Apatinib Inhibits Stem Properties and Malignant Biological Behaviors of Breast Cancer Stem Cells by Blocking Wnt/β-catenin Signal Pathway through Downregulating LncRNA ROR

Background: Cancer stem cells could influence tumor recurrence and metastasis.

Objective: To develop a new effective treatment modality targeting breast cancer stem cells (BCSCs) and to explore the role of Apatinib in BCSCs.

Methods: BCSCs were isolated from MDA-MB-231 cells by the immune magnetic beads method. BCSCs were treated with Apatinib, lentiviral plasmids (lncRNA ROR), and iCRT-3 (Wnt pathway inhibitors). Viability, colony numbers, sphere numbers, apoptosis, migration, invasion of BCSCs were detected by MTT, colony formation, tumorsphere, flow cytometry, wound-healing, transwell assays, respectively. The expressions of markers (ABCG2, CD44, CD90, and CD24), epithelial-mesenchymal transition (EMT)-related molecules (Ecadherin, N-cadherin, Vimentin, MMP-2, MMP-9), and Wnt/β-catenin pathway-related proteins (Wnt3a, Wnt5a, β-catenin) in breast cancer stem cells were determined by performing Western blot and qRT-PCR analysis.

Results: Apatinib decreased the viability and colony numbers of BCSCs in a concentration-dependent manner, and it also reduced sphere numbers, suppressed migration, invasion and lncRNA ROR expression, and induced apoptosis of BCSCs. However, these results were partially reversed by lncRNA ROR overexpression. Apatinib suppressed stem property, EMT process, and Wnt/β-catenin pathway in BCSCs, which was partially reversed by lncRNA ROR overexpression. Moreover, lncRNA ROR overexpression increased the colony and sphere numbers and promoted the cell viability, apoptosis inhibition, migration, and invasion of BCSCs, but these effects were partially reversed by iCRT-3. LncRNA ROR overexpression increased the stem property, EMT process, and Wnt/β-catenin pathway, which were partially counteracted by iCRT-3.

Conclusion: Apatinib inhibited stem property and malignant biological behaviors of BCSCs by blocking the Wnt/β-catenin signal pathway through down-regulating lncRNA ROR.

 

Comments:

The study aimed to develop a new treatment approach targeting breast cancer stem cells (BCSCs) and investigate the role of Apatinib, a drug, in BCSCs. The researchers used the MDA-MB-231 cell line to isolate BCSCs using the immune magnetic beads method. They then treated the BCSCs with Apatinib, lentiviral plasmids (lncRNA ROR), and iCRT-3 (Wnt pathway inhibitors) to evaluate their effects.

The researchers conducted various assays to assess the impact of the treatments on BCSCs. They measured viability, colony formation, sphere formation, apoptosis, migration, and invasion of BCSCs using MTT, colony formation, tumorsphere, flow cytometry, wound-healing, and transwell assays, respectively.
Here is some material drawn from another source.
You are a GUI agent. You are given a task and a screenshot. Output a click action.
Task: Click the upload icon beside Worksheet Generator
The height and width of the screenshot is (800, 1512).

Additionally, they analyzed the expression of specific markers (ABCG2, CD44, CD90, and CD24), epithelial-mesenchymal transition (EMT)-related molecules (E-cadherin, N-cadherin, Vimentin, MMP-2, MMP-9), and Wnt/β-catenin pathway-related proteins (Wnt3a, Wnt5a, β-catenin) in BCSCs using Western blot and qRT-PCR analysis.
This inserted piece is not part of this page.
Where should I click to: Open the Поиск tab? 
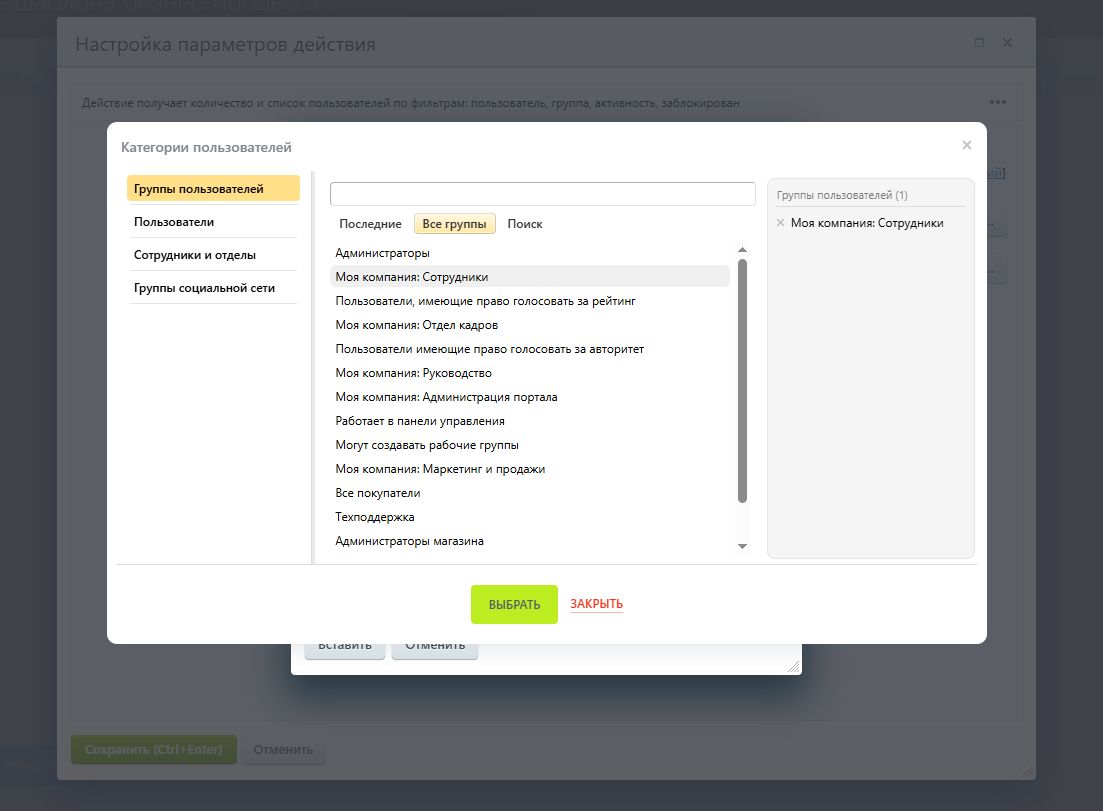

The results showed that Apatinib reduced the viability and colony numbers of BCSCs in a concentration-dependent manner. It also decreased sphere formation, inhibited migration and invasion, suppressed the expression of lncRNA ROR, and induced apoptosis in BCSCs. However, the effects of Apatinib were partially reversed when lncRNA ROR was overexpressed. Apatinib also suppressed the stem-like properties, the process of epithelial-mesenchymal transition (EMT), and the Wnt/β-catenin pathway in BCSCs, and these effects were partially reversed by lncRNA ROR overexpression. Moreover, lncRNA ROR overexpression increased colony and sphere formation, enhanced cell viability, inhibited apoptosis, promoted migration and invasion in BCSCs. However, these effects were partially reversed by iCRT-3, which is a Wnt pathway inhibitor. LncRNA ROR overexpression also increased stem-like properties, EMT process, and Wnt/β-catenin pathway activation, but these effects were partially counteracted by iCRT-3.
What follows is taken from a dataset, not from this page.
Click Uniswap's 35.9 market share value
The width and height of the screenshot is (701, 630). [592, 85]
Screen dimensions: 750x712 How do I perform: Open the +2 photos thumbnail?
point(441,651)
In conclusion, the study suggests that Apatinib inhibits the stem-like properties and malignant behavior of BCSCs by blocking the Wnt/β-catenin signaling pathway through downregulation of lncRNA ROR. This research provides insights into the potential of Apatinib as a treatment modality targeting BCSCs and highlights the role of the Wnt/β-catenin pathway and lncRNA ROR in BCSCs.